XXXIII (Undertale)*

402 16 1
                                    

Czytelnik z Swapfell Sansem: (+18)
Zanosimy Sf! Sansowi herbatę, ale potykamy się o dywan i zawartość szklanki ląduje na jego spodniach. Sf! Sans postanawia nas ukarać

-Oczytana

Już od dwóch dni pracowałaś jako pokojówka w domu panicza Sansa. Od czasu jak potwory wyszły na powierzchnię szybko zdominowały ludzi. A to magią, a to siłą. Nie wiesz jakim cudem wasi przodkowie - zgodnie z tym co mówią legendy - pokonali te stworzenia. Lecz obecnie? Nie interesuje Cię to. Pracujesz u panicza Sansa, w jego domu, masz zagwarantowany dach nad głową, wyżywienie (jakie by tam nie było) no i za znoszenie jego humorów możesz po prostu spokojnie żyć. To było dla Ciebie spełnienie marzeń, wcześniej pracowałaś jako pomoc w domu starców, co - nie czarujmy się, nie jest miłym zajęciem. Mimo całości Twojego dobrego serca.
Panicz Sans uwielbiał herbatę z odrobiną cukru waniliowego, do tego podobały mu się płatki róż. Miałaś dokładną rozpiskę, o której godzinie jaką pije, ile należy parzyć napar aby był odpowiedni, jaką musi mieć temperaturę, aby panicz raczył wypić... Uhhh. Aż chce się dopytać: frytki do tego?
W trakcie przygotowywania tej czułaś się jak alchemik, który pracował nad magicznym wywarem. Lecz udało się. Idziesz z filiżanką, by ją zanieść swojemu panu kiedy nagle, głupia ty, potykasz się o dywan i upadasz.
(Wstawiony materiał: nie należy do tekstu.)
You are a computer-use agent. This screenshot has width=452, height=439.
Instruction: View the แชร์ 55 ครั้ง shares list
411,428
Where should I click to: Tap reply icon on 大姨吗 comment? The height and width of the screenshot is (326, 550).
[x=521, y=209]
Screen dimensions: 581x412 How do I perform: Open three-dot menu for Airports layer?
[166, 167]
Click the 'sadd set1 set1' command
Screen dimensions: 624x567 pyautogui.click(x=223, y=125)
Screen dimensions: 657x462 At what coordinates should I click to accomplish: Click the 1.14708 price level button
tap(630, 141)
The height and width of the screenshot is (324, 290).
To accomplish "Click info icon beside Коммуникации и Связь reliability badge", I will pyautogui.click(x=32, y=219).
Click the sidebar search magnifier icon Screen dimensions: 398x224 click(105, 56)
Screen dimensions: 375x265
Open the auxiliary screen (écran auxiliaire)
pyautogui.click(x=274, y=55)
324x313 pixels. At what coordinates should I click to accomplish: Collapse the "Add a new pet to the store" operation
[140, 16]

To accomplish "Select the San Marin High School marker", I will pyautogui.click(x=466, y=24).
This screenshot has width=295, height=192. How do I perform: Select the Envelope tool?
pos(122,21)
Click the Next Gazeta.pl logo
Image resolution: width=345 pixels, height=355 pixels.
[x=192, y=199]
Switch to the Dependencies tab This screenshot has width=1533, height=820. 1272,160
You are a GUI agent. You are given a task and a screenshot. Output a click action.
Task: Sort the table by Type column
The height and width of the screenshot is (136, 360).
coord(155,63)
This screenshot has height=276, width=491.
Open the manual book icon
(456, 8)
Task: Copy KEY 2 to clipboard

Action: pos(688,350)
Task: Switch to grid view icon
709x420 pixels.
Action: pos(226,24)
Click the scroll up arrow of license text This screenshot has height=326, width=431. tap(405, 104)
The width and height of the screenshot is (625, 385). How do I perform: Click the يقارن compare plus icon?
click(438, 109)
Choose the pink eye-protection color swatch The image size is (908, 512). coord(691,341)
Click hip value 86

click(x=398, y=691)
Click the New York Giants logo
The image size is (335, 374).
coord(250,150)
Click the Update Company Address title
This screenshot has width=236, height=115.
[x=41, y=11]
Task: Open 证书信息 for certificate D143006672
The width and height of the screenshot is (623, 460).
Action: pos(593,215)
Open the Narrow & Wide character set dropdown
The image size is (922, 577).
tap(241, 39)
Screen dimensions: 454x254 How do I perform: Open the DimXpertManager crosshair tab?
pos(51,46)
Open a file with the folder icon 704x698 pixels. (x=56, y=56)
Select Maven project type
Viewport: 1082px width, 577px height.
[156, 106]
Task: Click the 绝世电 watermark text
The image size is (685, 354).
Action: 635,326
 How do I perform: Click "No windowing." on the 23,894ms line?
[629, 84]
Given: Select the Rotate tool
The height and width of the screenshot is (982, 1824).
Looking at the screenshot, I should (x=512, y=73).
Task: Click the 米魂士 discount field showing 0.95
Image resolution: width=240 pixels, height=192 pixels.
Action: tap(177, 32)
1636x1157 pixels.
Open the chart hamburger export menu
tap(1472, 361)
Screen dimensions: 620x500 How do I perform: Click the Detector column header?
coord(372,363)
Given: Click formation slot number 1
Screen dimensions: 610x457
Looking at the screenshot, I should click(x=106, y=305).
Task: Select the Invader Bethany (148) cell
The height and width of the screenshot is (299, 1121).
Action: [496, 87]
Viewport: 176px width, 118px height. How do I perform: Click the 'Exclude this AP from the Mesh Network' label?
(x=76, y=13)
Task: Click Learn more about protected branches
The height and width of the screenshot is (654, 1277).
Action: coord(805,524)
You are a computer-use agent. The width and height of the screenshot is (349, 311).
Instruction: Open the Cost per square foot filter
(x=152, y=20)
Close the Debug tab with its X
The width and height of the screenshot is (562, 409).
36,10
A wiesz co jest w tym najgorsze?
-Pomoczyłaś mi buty! - krzyknął Sans wstając z kanapy.
-Błagam, przepraszam! - szybko znalazłaś się na kolanach swoim fartuszkiem wycierając zabrudzenie
-I jeszcze nie szanujesz ubrań jakie ci dałem!
-T-to nie tak! Proszę o wybaczenie, błagam litości, proszę - po policzkach ciekły Ci łzy.
-Pakuj się i wynocha! Nie potrzebuję tutaj kolejnych darmozjadów! - Co? Nie!
-Panie, błagam, nie mam gdzie pójść, proszę, niech mnie pan nie wyrzuca, błagam! - łkałaś. Sans przyglądał Ci się chwilę, potem jego oczy błysnęły. Mimo, że przeszył Cię dreszcz i zdecydowanie nie spodobał Ci się wyraz tej twarzy, wiedziałaś, że jeżeli tylko przyjmiesz na siebie karę jaką Ci szykuje, będziesz mogła zostać. Nie chodziło jednak o umyciu zabrudzonego dywanu, czy wypranie fartucha. Nawet nie chodziło o wylizanie jego butów.
Musiałaś stać w lekkim rozkroku, całkowicie naga, do Twoich sutków były przyczepione klamerki z niewielkimi ciężarkami. Ręce związane na plecach, w ustach knebel.
-Stój tak, wiem że nogi zaczną cię boleć, że ... oh już niedługo, masz tak stać póki nie powiem ci, że możesz odpocząć, jak ci się uda, pozwolę ci zostać, a jak nie.. - nie dokończył. Usiadł naprzeciwko Ciebie zakładając nogę na nogę. Nalał do filiżanki przy nim herbaty i zaczął ją powoli sączyć.
Teraz zadaj sobie pytanie - warto było?